E’ arrivata ieri, a fine giornata, la triste notizia della perdita di Sante Notarnicola. Dopo un anno vissuto all’insegna della sospensione del tempo storico, durante il quale ogni frammento delle nostre esistenze è stato fagocitato dal vortice pandemico, il tuo addio si è caricato di ulteriore reverbero nei nostri animi. Nella desolazione di questo presente, la tua storia così calda di vita ha sfondato la distanza fisica a cui siamo attanagliati, facendo esondare la potenza collettiva del ricordo sia di chi aveva avuto la fortuna di conoscerti tra le strade della nostra Bologna, sia di chi pur non avendoti mai visto ti aveva conosciuto limpidamente tra i versi delle tue poesie.

Cosa fare
a) Rispondi a queste domande sul brano dedicato a Sante Notarnicola:
(i) Quando è arrivata la notizia della sua perdita?
(ii) In quale città alcuni avevano avuto la fortuna di conoscerlo?
(iii) Attraverso che cosa lo aveva conosciuto chi non l'aveva mai visto?
b) Estrai dal brano su Sante Notarnicola il passo che va da "E’ arrivata ieri, a" a "delle tue poesie.", senza cambiare nulla.

Set di dati
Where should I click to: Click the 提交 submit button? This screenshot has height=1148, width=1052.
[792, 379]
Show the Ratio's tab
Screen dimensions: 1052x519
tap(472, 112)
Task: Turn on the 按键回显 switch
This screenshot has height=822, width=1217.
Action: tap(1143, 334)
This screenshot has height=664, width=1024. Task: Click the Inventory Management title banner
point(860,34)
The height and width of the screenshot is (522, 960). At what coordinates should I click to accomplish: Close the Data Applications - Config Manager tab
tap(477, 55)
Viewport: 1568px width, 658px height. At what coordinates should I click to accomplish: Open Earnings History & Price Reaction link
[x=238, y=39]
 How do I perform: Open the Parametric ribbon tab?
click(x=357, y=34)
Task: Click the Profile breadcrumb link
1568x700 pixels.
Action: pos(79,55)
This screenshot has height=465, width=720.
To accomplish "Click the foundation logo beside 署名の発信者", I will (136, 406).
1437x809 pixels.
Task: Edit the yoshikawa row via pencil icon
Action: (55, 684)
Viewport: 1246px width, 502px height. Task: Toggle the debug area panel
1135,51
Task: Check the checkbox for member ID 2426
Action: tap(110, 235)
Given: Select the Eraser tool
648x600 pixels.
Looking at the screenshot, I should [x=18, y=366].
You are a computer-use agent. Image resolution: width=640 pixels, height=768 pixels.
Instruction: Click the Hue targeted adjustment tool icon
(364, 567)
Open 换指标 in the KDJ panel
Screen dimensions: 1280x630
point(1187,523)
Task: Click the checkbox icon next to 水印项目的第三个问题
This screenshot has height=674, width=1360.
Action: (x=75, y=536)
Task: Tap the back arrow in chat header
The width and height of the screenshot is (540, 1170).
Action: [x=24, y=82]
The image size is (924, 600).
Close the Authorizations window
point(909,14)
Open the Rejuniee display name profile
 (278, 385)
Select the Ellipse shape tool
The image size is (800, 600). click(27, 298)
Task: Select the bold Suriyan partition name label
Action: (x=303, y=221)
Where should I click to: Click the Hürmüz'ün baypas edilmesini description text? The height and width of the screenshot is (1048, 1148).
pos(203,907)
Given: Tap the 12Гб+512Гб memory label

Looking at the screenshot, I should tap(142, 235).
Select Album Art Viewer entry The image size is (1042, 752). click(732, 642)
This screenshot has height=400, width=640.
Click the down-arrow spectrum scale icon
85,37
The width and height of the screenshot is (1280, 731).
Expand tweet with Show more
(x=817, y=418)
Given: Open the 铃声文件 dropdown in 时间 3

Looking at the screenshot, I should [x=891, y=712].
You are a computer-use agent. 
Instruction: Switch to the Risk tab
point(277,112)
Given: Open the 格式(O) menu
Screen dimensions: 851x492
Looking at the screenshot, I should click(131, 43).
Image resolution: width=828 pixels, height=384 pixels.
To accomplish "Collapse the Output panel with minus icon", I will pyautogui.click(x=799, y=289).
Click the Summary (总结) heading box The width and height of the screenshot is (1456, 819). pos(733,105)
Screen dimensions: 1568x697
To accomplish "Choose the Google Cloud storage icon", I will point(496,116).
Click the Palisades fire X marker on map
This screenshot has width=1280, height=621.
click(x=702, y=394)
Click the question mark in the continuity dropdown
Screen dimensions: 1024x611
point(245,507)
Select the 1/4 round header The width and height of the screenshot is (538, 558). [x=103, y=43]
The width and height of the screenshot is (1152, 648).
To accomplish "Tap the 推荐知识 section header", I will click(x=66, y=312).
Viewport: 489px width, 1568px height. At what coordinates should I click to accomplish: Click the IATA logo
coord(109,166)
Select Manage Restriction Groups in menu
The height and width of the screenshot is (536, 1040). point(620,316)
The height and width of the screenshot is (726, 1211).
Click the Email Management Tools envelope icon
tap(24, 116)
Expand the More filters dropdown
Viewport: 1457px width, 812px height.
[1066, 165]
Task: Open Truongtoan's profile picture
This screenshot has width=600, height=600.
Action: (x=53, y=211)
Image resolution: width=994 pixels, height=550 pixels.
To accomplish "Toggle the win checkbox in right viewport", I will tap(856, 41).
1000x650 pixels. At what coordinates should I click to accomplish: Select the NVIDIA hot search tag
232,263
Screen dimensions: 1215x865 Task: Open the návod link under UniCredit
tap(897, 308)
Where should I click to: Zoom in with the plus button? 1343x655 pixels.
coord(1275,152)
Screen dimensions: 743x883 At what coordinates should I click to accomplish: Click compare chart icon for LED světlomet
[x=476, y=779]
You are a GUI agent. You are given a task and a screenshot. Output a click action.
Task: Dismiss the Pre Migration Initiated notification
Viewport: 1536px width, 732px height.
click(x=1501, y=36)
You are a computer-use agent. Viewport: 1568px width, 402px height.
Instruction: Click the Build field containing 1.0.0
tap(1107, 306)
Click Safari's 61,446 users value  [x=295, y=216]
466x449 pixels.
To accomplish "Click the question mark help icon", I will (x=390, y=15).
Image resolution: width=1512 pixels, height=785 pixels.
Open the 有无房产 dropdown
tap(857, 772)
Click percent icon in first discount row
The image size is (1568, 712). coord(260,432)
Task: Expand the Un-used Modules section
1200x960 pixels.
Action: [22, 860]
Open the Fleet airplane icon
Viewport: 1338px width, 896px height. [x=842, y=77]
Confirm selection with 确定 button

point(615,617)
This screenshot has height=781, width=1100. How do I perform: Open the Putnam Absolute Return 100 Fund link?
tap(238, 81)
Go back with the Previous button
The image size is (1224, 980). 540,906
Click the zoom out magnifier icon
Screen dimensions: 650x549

Soluzioni
a)
(i) Ieri, a fine giornata.
(ii) A Bologna.
(iii) Attraverso i versi delle sue poesie.

b)
E’ arrivata ieri, a fine giornata, la triste notizia della perdita di Sante Notarnicola. Dopo un anno vissuto all’insegna della sospensione del tempo storico, durante il quale ogni frammento delle nostre esistenze è stato fagocitato dal vortice pandemico, il tuo addio si è caricato di ulteriore reverbero nei nostri animi. Nella desolazione di questo presente, la tua storia così calda di vita ha sfondato la distanza fisica a cui siamo attanagliati, facendo esondare la potenza collettiva del ricordo sia di chi aveva avuto la fortuna di conoscerti tra le strade della nostra Bologna, sia di chi pur non avendoti mai visto ti aveva conosciuto limpidamente tra i versi delle tue poesie.